I. La validation de la régularité formelle et factuelle de l’acte administratif
A. La validité de la signature par le mécanisme de la subdélégation
La requérante soutient que l’arrêté préfectoral attaqué a été signé par une autorité incompétente, remettant ainsi en cause la régularité de la procédure. La Cour relève pourtant que la signataire disposait d’une subdélégation régulière publiée au recueil des actes administratifs de la préfecture concernée. Cette subdélégation permettait à la cheffe de bureau d’agir en cas d’absence ou d’empêchement du directeur général titulaire de la délégation initiale. Faute pour la requérante d’établir que le titulaire n’était pas empêché, la Cour considère que « le moyen tiré de l’incompétence de la signataire doit être écarté ». La présomption de régularité des actes administratifs protège ici la décision contre une contestation formelle dépourvue de commencement de preuve.
B. L’exigence respectée d’une motivation circonstanciée en fait et en droit
Le moyen tiré de l’insuffisance de motivation est également rejeté car l’acte mentionne précisément les fondements juridiques et les éléments de fait. L’administration a visé les textes applicables et a détaillé la situation personnelle de l’intéressée, notamment son célibat et l’absence d’activité professionnelle régulière. Le juge rappelle que le préfet n’est pas tenu de faire état de l’intégralité des circonstances propres à chaque situation individuelle. L’arrêté précise les motifs réels du refus, ce qui permet à la requérante de discuter utilement la légalité de la décision devant le juge. La Cour administrative d’appel valide ainsi une pratique administrative conforme aux exigences du code des relations entre le public et l’administration.
II. Le rejet d’un droit automatique au séjour fondé sur l’intégration
A. L’absence d’une atteinte disproportionnée à la vie privée et familiale
La Cour examine ensuite la proportionnalité de la mesure au regard de la vie privée et familiale garantie par les stipulations conventionnelles.
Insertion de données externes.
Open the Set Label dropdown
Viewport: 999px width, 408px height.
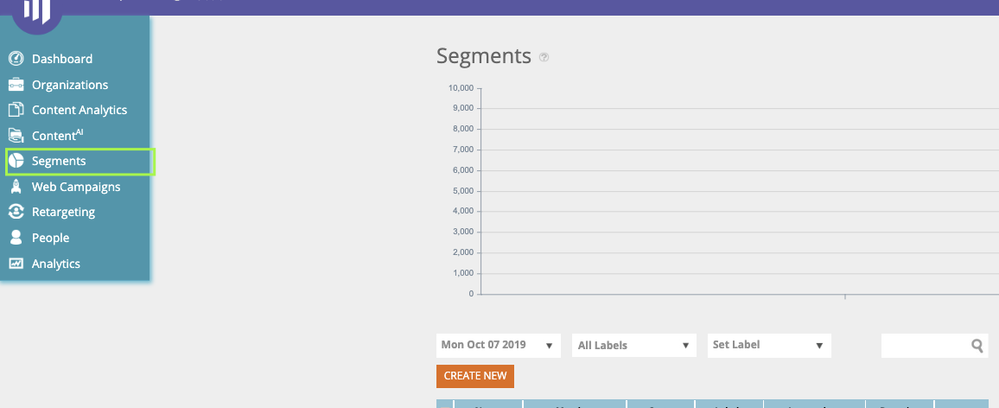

Bien que la requérante soit présente depuis plusieurs années, elle ne justifie d’aucune insertion sociale ou professionnelle particulière en dehors de sa scolarité passée. La seule présence d’un frère et de nièces sur le territoire ne saurait conférer un droit au séjour automatique pour une personne célibataire. Les juges soulignent que « l’intéressée ne serait pas dépourvue d’attaches privées et familiales dans son pays d’origine » où réside encore une partie de sa parentèle. L’équilibre entre le droit au respect de la vie privée et l’impératif de contrôle de l’immigration penche ici en faveur de l’administration.
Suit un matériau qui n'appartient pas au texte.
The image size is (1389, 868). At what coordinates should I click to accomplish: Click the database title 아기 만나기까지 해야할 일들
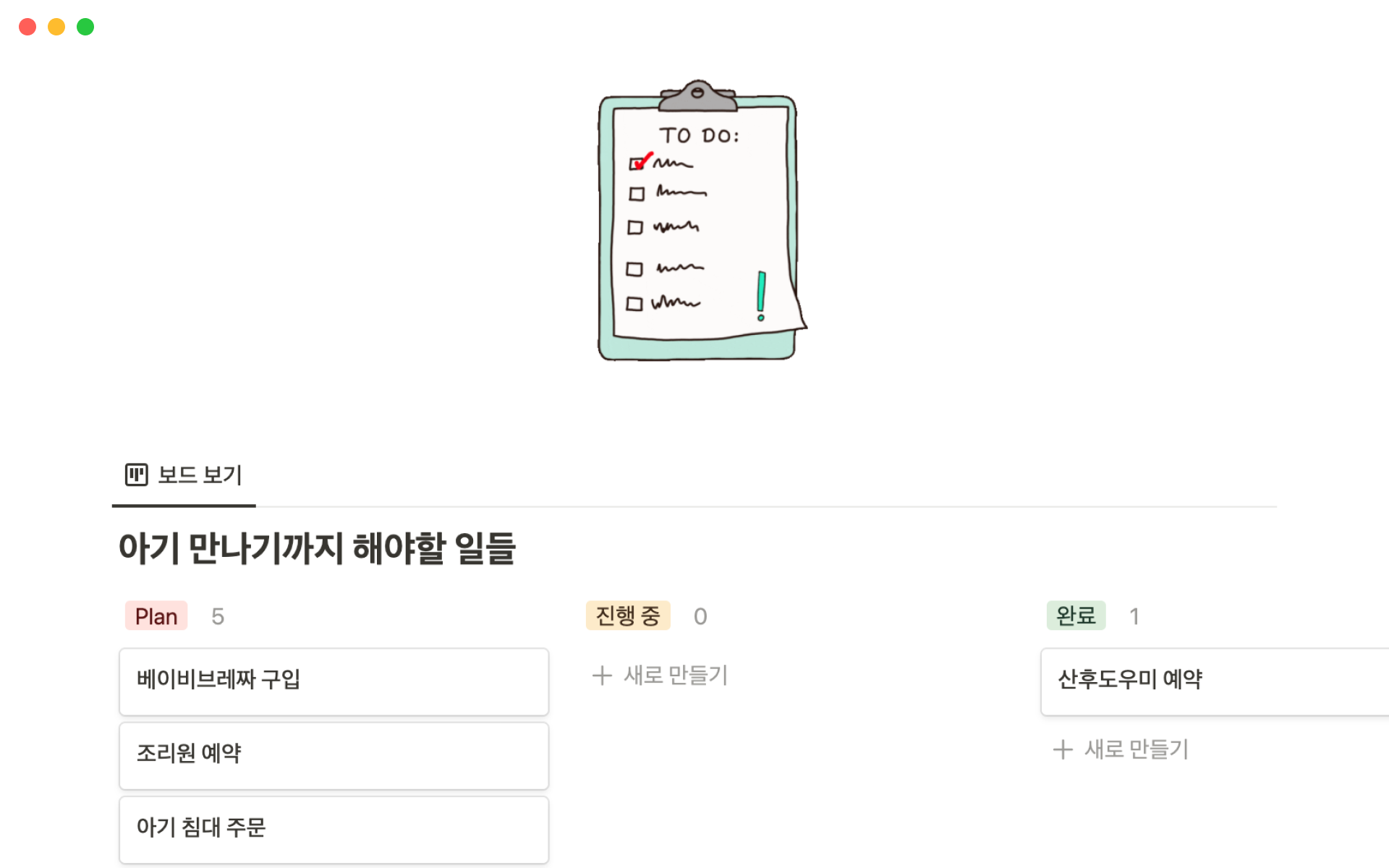click(x=317, y=548)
B. L’encadrement strict des moyens invocables devant le juge de l’excès de pouvoir
L’arrêt sanctionne enfin l’usage de moyens inopérants relatifs à des procédures ou des fondements juridiques non sollicités par la requérante lors de sa demande. Le moyen tiré de l’admission exceptionnelle au séjour est écarté car ces dispositions « ne prévoient pas l’attribution d’un titre de séjour de plein droit ». De même, la protection contre l’expulsion ne peut être utilement invoquée dès lors que l’arrêté litigieux ne constitue pas une mesure d’éloignement forcé. Cette rigueur procédurale rappelle que le contentieux de l’excès de pouvoir s’exerce strictement dans le cadre des demandes formulées devant l’autorité administrative. La requête est donc intégralement rejetée, confirmant ainsi la légalité du refus de séjour opposé par le représentant de l’État.